What’s it like living in the Middle of Nowhere?
Herbert Pinny is the Stationmaster of the Kinkindele Repeater Station, in the middle of no where, the back of beyond. He takes great pride in his job; receiving morse messages and passing them down the Wire to the rest of Australia and beyond. He is a widower now that his wife Mary has died from a snakebite. He is also the sole carer of their young daughter, Comity
Comity dreams of a different life – where her mother is alive and she has her own horse and a new piano – and sends letters to her grandmother and her snooty aunt full of colourful tales of her imaginary life. But when the new station assistant, Quartz Hogg, arrives – Comity is going to find out where her imaginary life will take her.

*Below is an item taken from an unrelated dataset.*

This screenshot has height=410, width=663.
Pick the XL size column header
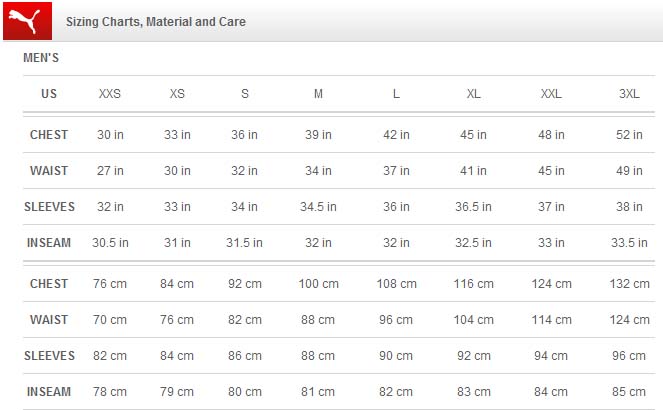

Just where is the middle of nowhere? Here the reader is transported right to the heart of it – the Australian Outback to a (fictional) telegraph outpost removed from all kinds of civilisation.

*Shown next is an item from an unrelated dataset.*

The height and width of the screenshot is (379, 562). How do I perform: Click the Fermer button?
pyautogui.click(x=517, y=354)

This outpost is not a happy or united place despite the name Comity having been chosen as it means ‘comity of nations’ . Togetherness, inclusiveness. The racist tensions make this a place as dry and unwelcoming as the desert sands on which it is located. Fred, the aborigine boy is a friend of Comity’s but he is targeted by the other men he works with there .
Kinkedele is a place of death, violence, abuse, racism and intolerance .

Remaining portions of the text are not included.